== YOUR ASSIGNMENT ==
Exactly as written, set down each line of the data below except its pictures.

== EXCERPTED DATA ==
______________________________

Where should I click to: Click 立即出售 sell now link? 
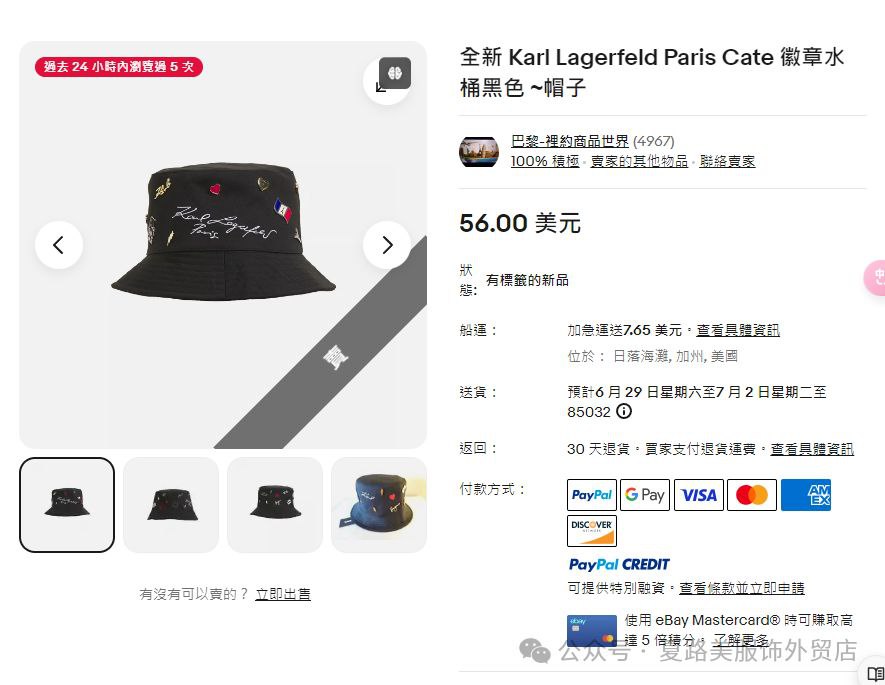coord(283,594)
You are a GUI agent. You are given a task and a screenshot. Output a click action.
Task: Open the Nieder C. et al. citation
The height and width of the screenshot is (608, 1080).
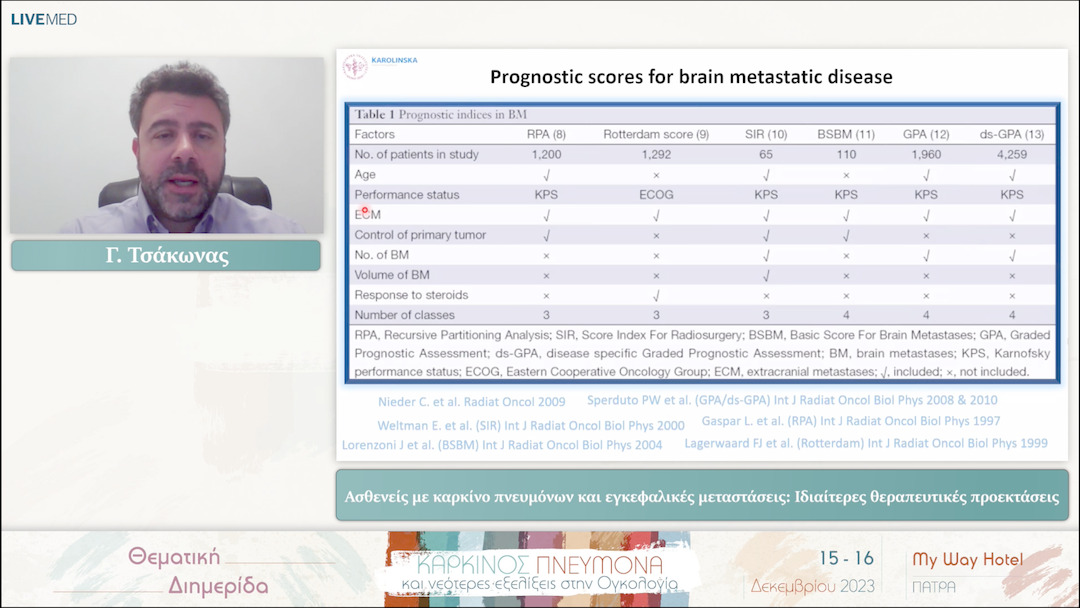pyautogui.click(x=471, y=402)
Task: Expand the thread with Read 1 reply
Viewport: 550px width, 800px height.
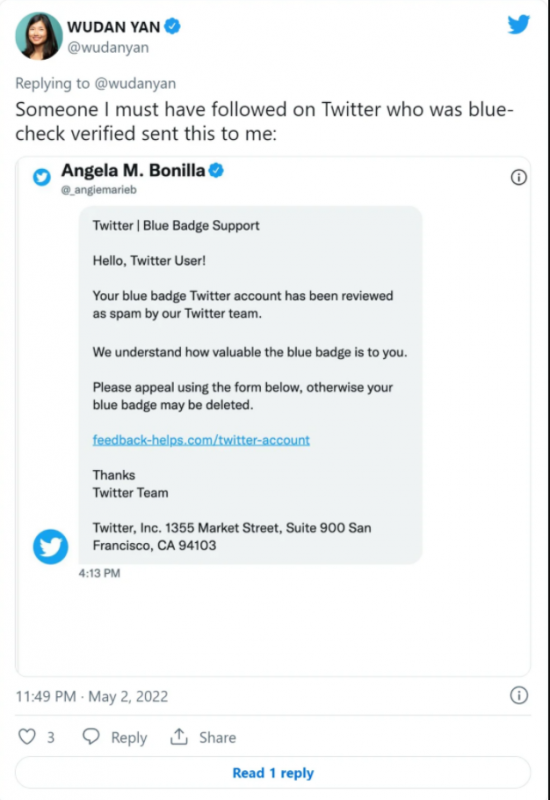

______________________________

== THE ANSWER ==
Where should I click to: Click 立即出售 sell now link? 
coord(283,594)
You are a GUI agent. You are given a task and a screenshot. Output a click action.
Task: Open the Nieder C. et al. citation
The height and width of the screenshot is (608, 1080).
pyautogui.click(x=471, y=402)
Task: Expand the thread with Read 1 reply
Viewport: 550px width, 800px height.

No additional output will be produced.